Trotz hervorragender Personenführung des Regisseurs Martin G. Berger, gleitet die Inszenierung in eine musicalartige Komödie ab, in einen dem Thema nicht entsprechenden Sauglattismus. Ich habe nichts gegen gut inszenierte Musicals, diese bieten gute Unterhaltung und segeln fast nie unter falscher Flagge. Bergers dramaturgische Umsetzung von Rossinis Werk ist nicht stringent. So ist es zum Beispiel irreführend, wenn der ‚arbeitslose’ Figaro singt:“Tutti mi chiedono, tutti mi vogliono, Donne, ragazzi, vecchi, fanciulle“. Rossinis Rezitative, welche die Handlung unterstützen und vorwärts treiben, fehlen. Sie werden in Luzern ersetzt durch Dialoge in deutscher Sprache, welche zu stark mit dem Gesang der SolistInnen in Italienisch kontrastieren.
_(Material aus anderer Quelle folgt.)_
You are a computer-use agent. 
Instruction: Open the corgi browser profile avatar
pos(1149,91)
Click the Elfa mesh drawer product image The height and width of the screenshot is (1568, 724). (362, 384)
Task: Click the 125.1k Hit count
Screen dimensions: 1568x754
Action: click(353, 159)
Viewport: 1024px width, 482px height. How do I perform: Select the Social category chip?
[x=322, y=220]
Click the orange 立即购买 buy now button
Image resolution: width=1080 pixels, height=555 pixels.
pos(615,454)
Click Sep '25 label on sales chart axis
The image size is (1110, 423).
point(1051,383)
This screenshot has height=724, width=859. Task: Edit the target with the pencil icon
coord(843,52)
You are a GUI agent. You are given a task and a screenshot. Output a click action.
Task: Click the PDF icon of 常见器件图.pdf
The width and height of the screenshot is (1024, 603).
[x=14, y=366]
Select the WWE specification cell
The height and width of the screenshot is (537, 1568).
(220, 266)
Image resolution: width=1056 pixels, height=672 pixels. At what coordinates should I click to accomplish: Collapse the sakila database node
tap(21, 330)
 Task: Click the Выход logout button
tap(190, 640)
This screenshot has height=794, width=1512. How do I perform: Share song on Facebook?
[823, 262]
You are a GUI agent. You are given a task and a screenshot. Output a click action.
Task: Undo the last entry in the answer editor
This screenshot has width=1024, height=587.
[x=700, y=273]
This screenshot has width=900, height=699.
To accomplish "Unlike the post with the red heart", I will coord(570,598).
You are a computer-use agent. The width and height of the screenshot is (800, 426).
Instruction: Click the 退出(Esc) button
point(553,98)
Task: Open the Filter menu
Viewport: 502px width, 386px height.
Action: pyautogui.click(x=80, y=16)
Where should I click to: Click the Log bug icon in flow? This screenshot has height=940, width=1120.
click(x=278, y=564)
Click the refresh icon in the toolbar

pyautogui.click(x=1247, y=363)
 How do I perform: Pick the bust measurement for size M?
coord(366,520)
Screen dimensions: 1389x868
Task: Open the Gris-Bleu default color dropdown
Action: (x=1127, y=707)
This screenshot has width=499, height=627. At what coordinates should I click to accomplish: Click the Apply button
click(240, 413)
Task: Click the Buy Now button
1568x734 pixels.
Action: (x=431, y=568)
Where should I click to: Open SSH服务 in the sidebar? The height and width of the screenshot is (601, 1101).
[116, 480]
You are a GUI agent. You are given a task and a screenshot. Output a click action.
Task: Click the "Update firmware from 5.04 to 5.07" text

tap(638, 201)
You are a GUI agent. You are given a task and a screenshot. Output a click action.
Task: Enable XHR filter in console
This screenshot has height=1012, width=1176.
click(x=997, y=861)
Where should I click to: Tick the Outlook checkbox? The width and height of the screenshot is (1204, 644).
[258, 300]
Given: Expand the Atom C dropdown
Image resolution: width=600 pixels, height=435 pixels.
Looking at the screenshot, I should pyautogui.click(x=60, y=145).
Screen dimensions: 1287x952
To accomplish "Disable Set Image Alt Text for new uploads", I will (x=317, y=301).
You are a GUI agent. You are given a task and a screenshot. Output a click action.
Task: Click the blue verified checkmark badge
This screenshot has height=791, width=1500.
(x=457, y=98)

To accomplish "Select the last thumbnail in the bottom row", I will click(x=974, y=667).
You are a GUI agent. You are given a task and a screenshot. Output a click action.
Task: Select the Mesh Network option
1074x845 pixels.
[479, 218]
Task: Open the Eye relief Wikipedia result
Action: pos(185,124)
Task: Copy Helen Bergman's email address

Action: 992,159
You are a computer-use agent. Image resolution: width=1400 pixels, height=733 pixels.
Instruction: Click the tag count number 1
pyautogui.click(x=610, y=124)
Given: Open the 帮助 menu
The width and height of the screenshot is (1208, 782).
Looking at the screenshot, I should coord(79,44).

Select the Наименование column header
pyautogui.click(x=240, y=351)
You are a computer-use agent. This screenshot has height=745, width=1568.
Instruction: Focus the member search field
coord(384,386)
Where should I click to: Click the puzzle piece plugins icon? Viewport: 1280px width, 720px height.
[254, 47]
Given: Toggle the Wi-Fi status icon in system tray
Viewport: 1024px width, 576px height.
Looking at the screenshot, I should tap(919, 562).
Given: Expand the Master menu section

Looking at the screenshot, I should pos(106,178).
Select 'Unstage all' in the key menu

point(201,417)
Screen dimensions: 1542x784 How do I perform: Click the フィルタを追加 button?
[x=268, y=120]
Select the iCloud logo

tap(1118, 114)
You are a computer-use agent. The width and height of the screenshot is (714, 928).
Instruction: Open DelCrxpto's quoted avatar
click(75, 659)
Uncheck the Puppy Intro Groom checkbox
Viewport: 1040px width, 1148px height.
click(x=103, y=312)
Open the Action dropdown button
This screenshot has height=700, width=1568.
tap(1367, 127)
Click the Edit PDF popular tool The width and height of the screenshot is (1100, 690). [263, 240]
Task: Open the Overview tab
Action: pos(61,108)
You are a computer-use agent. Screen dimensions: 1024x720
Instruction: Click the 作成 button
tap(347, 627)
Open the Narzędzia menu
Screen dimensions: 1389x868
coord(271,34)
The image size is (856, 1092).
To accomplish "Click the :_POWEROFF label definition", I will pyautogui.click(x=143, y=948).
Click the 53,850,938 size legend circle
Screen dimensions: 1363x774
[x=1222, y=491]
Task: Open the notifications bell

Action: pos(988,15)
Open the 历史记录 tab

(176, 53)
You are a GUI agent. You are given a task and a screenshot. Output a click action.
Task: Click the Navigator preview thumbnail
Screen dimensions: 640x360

Die Intendanz in Luzern sollte die Produktion als “IL BARBIERE DI SEVIGLIA“, Opera Buffa von Martin G. Berger nach Gioachino Rossini anbieten.
Mit Rossini hat diese Produktion in der vorliegenden Form nur sehr wenig zu tun, ausser dass die Musik von Rossini stammt. Die Originalpartitur wurde von Alexander Krampe für ein Kammerensemble bearbeitet.
Die musikalische Umsetzung durch das Sinfonieorchester Luzern, geleitet von Alexander Sinan Binder ist hervorragend gelungen. Subtil und präzisen interpretieren die Musikerinnen und Musiker Rossinis Komposition, nicht aus dem Orchestergrabe, sondern auf der Hinterbühne.
Es ist anzumerken, dass die schauspielerische Leistung der Sängerinnen und Sänger keinen Wunsch übrig lässt. Diana Schnürpel als Rosina singt mit hervorragender Intonation und Diktion. Ihr Höhen wirken eher scharf, dafür ohne unnötige Vibrati. Ihre Mimik, Gestik und Körpersprache überzeugen. Bartolo, Doktor der Virologie, wird von Flurin Caduff interpretiert. Seine Intonation und Diktion sind makellos, seine Tiefen profund und überzeugen in jeder Passage. Hyojong Kim als Graf Almaviva überzeugt mit strahlendem Tenor und klarer Diktion.
Seine Körpersprache, Mimik und Gestik überzeugen nicht zu hundert Prozent, wirken etwas aufgesetzt. Eungkwang Lee als arbeitsloser Figaro hat etwas Mühe mit der italienischen Diktion, dies vor allem in den schnellen Passagen seiner Arien. Auch seine Körperarbeit bleibt hinter den komödiantischen Fähigkeiten von Frau Schnürpel zurück. In weiteren Rollen zu sehen und hören: Vuyani Mlinde als Don Basilio, Camila Meneses, ihr Luzerner Debut, als Berta, und Robert Maszl als Fiorello, der Revolutionär. Maszl spricht auch die erklärenden, sehr notwendigen Zwischentexte.
Der Herrenchor und die Statisterie des Luzerner Theaters meistern ihre Aufgabe innerhalb dieser Inszenierungen mit Geschick und Freude.
Eine Inszenierung, welche bei mir einen zwiespältigen Eindruck hinterlässt!